1. Small tweaks: The CMM code above seems to be betting than the thunk is unevaluated, because it does the stack check and stack write before the predicate test that checks if the thunk is evaluated (if (R1 & 7 != 0) goto c3aO; else goto c3aP;).  With a bang-pattern function, couldn't it make the opposite bet?  That is, branch on whether the thunk is evaluated first, and then the wasted computation is only a single correctly predicted branch (and a read of a tag that we need to read anyway). 
Oh, a small further addition would be needed for this tweak.  In the generated code above "Sp = Sp + 8;" happens late, but I think it could happen right after the call to the thunk.  In general, does it seem feasible to separate the slowpath from fastpath as in the following tweak of the example CMM?

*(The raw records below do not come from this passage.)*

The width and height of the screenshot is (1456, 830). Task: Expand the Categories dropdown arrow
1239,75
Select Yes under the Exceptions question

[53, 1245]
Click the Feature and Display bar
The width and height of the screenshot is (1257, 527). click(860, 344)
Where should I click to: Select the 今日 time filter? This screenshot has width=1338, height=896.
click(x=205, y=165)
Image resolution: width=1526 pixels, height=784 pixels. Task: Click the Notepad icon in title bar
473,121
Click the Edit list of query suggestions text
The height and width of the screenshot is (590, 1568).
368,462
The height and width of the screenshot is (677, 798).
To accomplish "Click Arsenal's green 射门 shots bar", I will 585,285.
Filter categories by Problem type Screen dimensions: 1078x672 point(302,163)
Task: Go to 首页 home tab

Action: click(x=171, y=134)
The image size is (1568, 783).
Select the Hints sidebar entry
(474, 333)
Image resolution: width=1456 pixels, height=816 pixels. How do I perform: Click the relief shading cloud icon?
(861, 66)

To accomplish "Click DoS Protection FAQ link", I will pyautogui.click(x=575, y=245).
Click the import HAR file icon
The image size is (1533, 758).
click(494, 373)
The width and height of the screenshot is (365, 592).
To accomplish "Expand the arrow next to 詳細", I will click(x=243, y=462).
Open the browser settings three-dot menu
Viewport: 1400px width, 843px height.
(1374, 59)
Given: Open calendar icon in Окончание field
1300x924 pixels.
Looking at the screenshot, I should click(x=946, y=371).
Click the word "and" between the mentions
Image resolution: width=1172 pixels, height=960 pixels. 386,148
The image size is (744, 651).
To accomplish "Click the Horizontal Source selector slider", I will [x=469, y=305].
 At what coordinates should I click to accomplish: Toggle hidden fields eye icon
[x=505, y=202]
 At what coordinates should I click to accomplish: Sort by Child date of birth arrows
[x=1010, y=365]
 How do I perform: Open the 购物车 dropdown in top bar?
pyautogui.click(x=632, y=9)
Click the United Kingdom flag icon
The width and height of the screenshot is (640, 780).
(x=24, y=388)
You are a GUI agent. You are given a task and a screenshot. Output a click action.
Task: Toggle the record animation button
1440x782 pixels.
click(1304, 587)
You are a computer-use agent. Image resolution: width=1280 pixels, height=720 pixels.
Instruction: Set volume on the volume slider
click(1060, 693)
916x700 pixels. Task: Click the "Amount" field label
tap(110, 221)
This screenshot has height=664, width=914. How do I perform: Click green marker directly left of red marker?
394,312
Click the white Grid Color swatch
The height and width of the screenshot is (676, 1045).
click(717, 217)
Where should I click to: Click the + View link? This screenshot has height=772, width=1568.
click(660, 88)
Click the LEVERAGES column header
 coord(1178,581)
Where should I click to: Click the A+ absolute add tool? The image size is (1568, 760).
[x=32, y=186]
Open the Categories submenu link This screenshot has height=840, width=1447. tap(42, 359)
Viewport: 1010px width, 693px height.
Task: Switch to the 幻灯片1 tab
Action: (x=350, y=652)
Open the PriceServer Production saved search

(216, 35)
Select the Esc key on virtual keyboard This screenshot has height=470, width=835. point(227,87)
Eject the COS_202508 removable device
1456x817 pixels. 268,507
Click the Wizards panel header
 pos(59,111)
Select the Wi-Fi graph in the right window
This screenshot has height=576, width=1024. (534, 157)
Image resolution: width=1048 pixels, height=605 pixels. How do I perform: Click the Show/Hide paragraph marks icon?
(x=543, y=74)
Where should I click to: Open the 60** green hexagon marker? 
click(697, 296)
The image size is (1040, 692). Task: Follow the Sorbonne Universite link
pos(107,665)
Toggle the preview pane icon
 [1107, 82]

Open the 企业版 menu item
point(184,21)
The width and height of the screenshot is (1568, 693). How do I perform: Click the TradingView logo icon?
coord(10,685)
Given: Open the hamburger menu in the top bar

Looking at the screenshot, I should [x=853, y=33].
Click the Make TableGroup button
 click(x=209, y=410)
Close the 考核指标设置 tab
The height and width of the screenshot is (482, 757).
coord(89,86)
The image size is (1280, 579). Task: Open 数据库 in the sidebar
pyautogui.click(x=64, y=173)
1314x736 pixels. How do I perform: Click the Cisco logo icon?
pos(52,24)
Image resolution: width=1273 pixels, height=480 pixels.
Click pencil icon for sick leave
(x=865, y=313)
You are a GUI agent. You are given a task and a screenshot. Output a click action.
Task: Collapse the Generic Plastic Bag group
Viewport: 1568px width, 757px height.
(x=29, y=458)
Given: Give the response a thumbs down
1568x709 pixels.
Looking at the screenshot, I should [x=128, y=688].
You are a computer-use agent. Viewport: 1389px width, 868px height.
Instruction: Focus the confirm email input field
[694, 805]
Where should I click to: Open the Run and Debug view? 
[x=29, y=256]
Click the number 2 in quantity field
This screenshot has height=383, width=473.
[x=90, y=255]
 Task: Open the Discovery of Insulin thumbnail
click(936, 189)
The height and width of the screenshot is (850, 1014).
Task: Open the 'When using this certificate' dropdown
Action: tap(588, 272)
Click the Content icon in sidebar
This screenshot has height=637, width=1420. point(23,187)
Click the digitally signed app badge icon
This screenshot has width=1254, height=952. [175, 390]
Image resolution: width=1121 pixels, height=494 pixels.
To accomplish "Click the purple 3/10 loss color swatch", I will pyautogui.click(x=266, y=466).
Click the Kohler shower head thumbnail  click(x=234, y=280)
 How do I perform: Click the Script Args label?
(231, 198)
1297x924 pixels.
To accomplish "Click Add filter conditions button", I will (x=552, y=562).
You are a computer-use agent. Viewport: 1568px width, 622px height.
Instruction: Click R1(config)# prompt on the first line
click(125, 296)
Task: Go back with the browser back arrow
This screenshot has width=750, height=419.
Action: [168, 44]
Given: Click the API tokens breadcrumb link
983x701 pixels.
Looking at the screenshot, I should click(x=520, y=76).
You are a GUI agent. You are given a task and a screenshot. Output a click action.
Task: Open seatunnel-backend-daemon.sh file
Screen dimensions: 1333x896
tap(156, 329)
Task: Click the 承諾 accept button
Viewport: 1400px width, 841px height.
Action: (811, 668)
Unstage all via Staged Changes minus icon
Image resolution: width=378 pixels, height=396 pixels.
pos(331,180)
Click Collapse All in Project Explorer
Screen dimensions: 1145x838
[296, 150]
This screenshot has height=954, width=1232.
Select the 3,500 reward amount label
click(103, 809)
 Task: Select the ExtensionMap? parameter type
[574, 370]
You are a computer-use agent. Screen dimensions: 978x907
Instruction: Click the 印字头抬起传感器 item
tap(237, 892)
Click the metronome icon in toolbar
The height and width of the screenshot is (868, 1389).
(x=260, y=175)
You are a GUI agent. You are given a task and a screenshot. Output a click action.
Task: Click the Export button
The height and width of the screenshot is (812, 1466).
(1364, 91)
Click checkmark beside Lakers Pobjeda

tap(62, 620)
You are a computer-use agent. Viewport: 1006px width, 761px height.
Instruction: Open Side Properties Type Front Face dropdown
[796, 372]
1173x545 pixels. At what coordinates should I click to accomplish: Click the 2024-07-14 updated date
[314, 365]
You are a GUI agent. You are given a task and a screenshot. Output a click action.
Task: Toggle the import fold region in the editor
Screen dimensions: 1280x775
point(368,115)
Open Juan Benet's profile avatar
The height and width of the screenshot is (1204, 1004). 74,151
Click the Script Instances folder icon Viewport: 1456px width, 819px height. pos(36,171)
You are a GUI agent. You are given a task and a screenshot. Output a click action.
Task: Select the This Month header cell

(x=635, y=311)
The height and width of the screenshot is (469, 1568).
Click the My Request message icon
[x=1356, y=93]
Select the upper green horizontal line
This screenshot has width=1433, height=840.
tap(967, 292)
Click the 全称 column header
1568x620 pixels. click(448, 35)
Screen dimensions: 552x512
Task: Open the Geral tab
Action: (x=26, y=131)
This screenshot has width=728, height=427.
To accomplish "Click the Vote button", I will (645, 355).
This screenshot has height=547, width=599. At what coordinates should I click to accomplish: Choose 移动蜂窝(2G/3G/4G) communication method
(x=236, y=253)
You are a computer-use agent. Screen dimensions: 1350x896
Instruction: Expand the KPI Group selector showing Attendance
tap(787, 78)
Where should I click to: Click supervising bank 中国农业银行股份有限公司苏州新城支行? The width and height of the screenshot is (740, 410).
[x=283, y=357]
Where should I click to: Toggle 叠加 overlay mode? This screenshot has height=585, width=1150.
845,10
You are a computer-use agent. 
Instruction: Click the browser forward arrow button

  // Skip to the chase if it's already evaluated:
  start:
      if (R2 & 7 != 0) goto fastpath; else goto slowpath;

  slowpath:   // Formerly c3aY
      if ((Sp + -8) < SpLim) goto c3aZ; else goto c3b0;
  c3aZ:
      // nop
      R1 = PicBaseReg + foo_closure;
      call (I64[BaseReg - 8])(R2, R1) args: 8, res: 0, upd: 8;
  c3b0:
      I64[Sp - 8] = PicBaseReg + block_c3aO_info;
      R1 = R2;
      Sp = Sp - 8;

      call (I64[R1])(R1) returns to fastpath, args: 8, res: 8, upd: 8;
      // Sp bump moved to here so it's separate from "fastpath"
      Sp = Sp + 8;

  fastpath: // Formerly c3aO
      if (R1 & 7 >= 2) goto c3aW; else goto c3aX;
  c3aW:
      R1 = P64[R1 + 6] & (-8);
      call (I64[R1])(R1) args: 8, res: 0, upd: 8;
  c3aX:
      R1 = PicBaseReg + lvl_r39S_closure;
      call (I64[R1])(R1) args: 8, res: 0, upd: 8;